── DATA SHOWN ──

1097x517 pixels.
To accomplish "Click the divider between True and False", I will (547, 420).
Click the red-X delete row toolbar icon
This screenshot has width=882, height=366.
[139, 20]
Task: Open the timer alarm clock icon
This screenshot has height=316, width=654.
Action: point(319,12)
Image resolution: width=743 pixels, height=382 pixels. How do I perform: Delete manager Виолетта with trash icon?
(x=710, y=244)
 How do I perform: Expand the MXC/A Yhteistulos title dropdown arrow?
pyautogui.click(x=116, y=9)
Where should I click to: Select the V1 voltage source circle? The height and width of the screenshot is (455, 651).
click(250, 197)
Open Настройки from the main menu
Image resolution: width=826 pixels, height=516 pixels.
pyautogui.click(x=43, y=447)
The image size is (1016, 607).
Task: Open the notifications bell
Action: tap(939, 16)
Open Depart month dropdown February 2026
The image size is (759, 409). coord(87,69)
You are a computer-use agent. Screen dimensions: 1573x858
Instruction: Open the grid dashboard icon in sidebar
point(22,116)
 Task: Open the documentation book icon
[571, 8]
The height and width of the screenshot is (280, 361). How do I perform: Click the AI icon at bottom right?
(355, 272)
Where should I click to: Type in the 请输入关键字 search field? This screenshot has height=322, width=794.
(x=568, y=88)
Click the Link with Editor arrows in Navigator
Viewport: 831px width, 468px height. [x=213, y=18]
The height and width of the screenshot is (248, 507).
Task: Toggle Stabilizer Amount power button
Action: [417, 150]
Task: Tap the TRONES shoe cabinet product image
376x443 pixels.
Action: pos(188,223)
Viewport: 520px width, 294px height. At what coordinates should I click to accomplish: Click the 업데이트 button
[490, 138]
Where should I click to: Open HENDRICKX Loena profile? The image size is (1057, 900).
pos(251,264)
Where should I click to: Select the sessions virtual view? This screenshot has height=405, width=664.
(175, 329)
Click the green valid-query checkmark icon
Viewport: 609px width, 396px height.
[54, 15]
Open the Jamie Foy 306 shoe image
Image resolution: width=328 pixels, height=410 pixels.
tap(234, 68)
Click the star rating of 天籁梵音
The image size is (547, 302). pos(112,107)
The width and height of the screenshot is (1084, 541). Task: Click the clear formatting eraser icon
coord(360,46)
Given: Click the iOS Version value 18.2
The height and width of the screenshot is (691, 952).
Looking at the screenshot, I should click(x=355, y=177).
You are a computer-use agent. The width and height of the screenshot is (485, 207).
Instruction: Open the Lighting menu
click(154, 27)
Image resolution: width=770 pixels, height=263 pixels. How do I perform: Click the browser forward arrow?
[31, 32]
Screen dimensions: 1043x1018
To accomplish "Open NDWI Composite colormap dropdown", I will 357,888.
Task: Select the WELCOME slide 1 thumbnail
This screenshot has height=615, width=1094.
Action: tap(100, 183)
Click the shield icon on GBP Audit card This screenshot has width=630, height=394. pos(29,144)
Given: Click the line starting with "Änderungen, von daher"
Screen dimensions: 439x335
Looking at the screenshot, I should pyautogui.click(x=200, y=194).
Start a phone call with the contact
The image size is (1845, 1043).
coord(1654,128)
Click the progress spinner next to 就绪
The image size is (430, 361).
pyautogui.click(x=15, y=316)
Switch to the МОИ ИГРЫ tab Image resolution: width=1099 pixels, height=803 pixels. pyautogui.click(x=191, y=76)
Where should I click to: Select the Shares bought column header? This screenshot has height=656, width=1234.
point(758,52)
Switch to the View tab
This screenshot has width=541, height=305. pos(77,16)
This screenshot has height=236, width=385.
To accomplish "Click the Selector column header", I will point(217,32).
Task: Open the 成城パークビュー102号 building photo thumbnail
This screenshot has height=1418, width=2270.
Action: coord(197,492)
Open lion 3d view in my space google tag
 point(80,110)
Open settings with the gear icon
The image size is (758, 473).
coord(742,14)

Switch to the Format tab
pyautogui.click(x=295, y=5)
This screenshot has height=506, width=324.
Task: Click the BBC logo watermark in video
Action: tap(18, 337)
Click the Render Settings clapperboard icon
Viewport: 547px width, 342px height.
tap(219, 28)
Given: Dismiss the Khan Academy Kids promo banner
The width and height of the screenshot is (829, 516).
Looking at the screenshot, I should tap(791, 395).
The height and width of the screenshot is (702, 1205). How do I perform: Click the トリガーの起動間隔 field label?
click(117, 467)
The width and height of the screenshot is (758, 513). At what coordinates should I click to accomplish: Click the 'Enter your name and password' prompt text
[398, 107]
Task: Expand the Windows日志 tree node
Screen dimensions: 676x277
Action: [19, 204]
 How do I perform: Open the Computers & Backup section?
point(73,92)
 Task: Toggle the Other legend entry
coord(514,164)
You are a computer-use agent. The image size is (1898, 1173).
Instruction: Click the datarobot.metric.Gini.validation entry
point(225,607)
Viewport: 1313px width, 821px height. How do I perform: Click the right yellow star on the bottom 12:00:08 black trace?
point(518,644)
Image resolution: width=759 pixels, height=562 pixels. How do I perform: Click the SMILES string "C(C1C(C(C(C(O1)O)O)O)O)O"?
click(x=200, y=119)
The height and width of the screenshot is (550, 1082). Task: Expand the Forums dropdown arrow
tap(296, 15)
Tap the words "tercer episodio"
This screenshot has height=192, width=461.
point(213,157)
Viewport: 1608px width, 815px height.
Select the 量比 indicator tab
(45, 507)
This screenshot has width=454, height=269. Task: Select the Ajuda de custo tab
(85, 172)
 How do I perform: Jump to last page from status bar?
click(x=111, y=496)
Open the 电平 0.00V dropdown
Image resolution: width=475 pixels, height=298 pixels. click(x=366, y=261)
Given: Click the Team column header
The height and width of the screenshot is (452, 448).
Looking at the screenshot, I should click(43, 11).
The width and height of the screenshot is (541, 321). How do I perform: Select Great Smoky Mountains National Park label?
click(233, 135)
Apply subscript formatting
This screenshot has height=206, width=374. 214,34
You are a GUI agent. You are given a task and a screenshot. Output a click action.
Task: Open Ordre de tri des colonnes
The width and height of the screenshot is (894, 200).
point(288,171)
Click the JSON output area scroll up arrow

───

WORK TO DO -
Reproduce the entire listing above verbatim, leaving out no line and changing no character.

OUTPUT BELOW -
1097x517 pixels.
To accomplish "Click the divider between True and False", I will (547, 420).
Click the red-X delete row toolbar icon
This screenshot has width=882, height=366.
[139, 20]
Task: Open the timer alarm clock icon
This screenshot has height=316, width=654.
Action: point(319,12)
Image resolution: width=743 pixels, height=382 pixels. How do I perform: Delete manager Виолетта with trash icon?
(x=710, y=244)
 How do I perform: Expand the MXC/A Yhteistulos title dropdown arrow?
pyautogui.click(x=116, y=9)
Where should I click to: Select the V1 voltage source circle? The height and width of the screenshot is (455, 651).
click(250, 197)
Open Настройки from the main menu
Image resolution: width=826 pixels, height=516 pixels.
pyautogui.click(x=43, y=447)
The image size is (1016, 607).
Task: Open the notifications bell
Action: tap(939, 16)
Open Depart month dropdown February 2026
The image size is (759, 409). coord(87,69)
You are a computer-use agent. Screen dimensions: 1573x858
Instruction: Open the grid dashboard icon in sidebar
point(22,116)
 Task: Open the documentation book icon
[571, 8]
The height and width of the screenshot is (280, 361). How do I perform: Click the AI icon at bottom right?
(355, 272)
Where should I click to: Type in the 请输入关键字 search field? This screenshot has height=322, width=794.
(x=568, y=88)
Click the Link with Editor arrows in Navigator
Viewport: 831px width, 468px height. [x=213, y=18]
The height and width of the screenshot is (248, 507).
Task: Toggle Stabilizer Amount power button
Action: [417, 150]
Task: Tap the TRONES shoe cabinet product image
376x443 pixels.
Action: pos(188,223)
Viewport: 520px width, 294px height. At what coordinates should I click to accomplish: Click the 업데이트 button
[490, 138]
Where should I click to: Open HENDRICKX Loena profile? The image size is (1057, 900).
pos(251,264)
Where should I click to: Select the sessions virtual view? This screenshot has height=405, width=664.
(175, 329)
Click the green valid-query checkmark icon
Viewport: 609px width, 396px height.
[54, 15]
Open the Jamie Foy 306 shoe image
Image resolution: width=328 pixels, height=410 pixels.
tap(234, 68)
Click the star rating of 天籁梵音
The image size is (547, 302). pos(112,107)
The width and height of the screenshot is (1084, 541). Task: Click the clear formatting eraser icon
coord(360,46)
Given: Click the iOS Version value 18.2
The height and width of the screenshot is (691, 952).
Looking at the screenshot, I should click(x=355, y=177).
You are a computer-use agent. The width and height of the screenshot is (485, 207).
Instruction: Open the Lighting menu
click(154, 27)
Image resolution: width=770 pixels, height=263 pixels. How do I perform: Click the browser forward arrow?
[31, 32]
Screen dimensions: 1043x1018
To accomplish "Open NDWI Composite colormap dropdown", I will 357,888.
Task: Select the WELCOME slide 1 thumbnail
This screenshot has height=615, width=1094.
Action: tap(100, 183)
Click the shield icon on GBP Audit card This screenshot has width=630, height=394. pos(29,144)
Given: Click the line starting with "Änderungen, von daher"
Screen dimensions: 439x335
Looking at the screenshot, I should pyautogui.click(x=200, y=194).
Start a phone call with the contact
The image size is (1845, 1043).
coord(1654,128)
Click the progress spinner next to 就绪
The image size is (430, 361).
pyautogui.click(x=15, y=316)
Switch to the МОИ ИГРЫ tab Image resolution: width=1099 pixels, height=803 pixels. pyautogui.click(x=191, y=76)
Where should I click to: Select the Shares bought column header? This screenshot has height=656, width=1234.
point(758,52)
Switch to the View tab
This screenshot has width=541, height=305. pos(77,16)
This screenshot has height=236, width=385.
To accomplish "Click the Selector column header", I will point(217,32).
Task: Open the 成城パークビュー102号 building photo thumbnail
This screenshot has height=1418, width=2270.
Action: coord(197,492)
Open lion 3d view in my space google tag
 point(80,110)
Open settings with the gear icon
The image size is (758, 473).
coord(742,14)

Switch to the Format tab
pyautogui.click(x=295, y=5)
This screenshot has height=506, width=324.
Task: Click the BBC logo watermark in video
Action: tap(18, 337)
Click the Render Settings clapperboard icon
Viewport: 547px width, 342px height.
tap(219, 28)
Given: Dismiss the Khan Academy Kids promo banner
The width and height of the screenshot is (829, 516).
Looking at the screenshot, I should tap(791, 395).
The height and width of the screenshot is (702, 1205). How do I perform: Click the トリガーの起動間隔 field label?
click(117, 467)
The width and height of the screenshot is (758, 513). At what coordinates should I click to accomplish: Click the 'Enter your name and password' prompt text
[398, 107]
Task: Expand the Windows日志 tree node
Screen dimensions: 676x277
Action: [19, 204]
 How do I perform: Open the Computers & Backup section?
point(73,92)
 Task: Toggle the Other legend entry
coord(514,164)
You are a computer-use agent. The image size is (1898, 1173).
Instruction: Click the datarobot.metric.Gini.validation entry
point(225,607)
Viewport: 1313px width, 821px height. How do I perform: Click the right yellow star on the bottom 12:00:08 black trace?
point(518,644)
Image resolution: width=759 pixels, height=562 pixels. How do I perform: Click the SMILES string "C(C1C(C(C(C(O1)O)O)O)O)O"?
click(x=200, y=119)
The height and width of the screenshot is (550, 1082). Task: Expand the Forums dropdown arrow
tap(296, 15)
Tap the words "tercer episodio"
This screenshot has height=192, width=461.
point(213,157)
Viewport: 1608px width, 815px height.
Select the 量比 indicator tab
(45, 507)
This screenshot has width=454, height=269. Task: Select the Ajuda de custo tab
(85, 172)
 How do I perform: Jump to last page from status bar?
click(x=111, y=496)
Open the 电平 0.00V dropdown
Image resolution: width=475 pixels, height=298 pixels. click(x=366, y=261)
Given: Click the Team column header
The height and width of the screenshot is (452, 448).
Looking at the screenshot, I should click(43, 11).
The width and height of the screenshot is (541, 321). How do I perform: Select Great Smoky Mountains National Park label?
click(233, 135)
Apply subscript formatting
This screenshot has height=206, width=374. 214,34
You are a GUI agent. You are given a task and a screenshot. Output a click action.
Task: Open Ordre de tri des colonnes
The width and height of the screenshot is (894, 200).
point(288,171)
Click the JSON output area scroll up arrow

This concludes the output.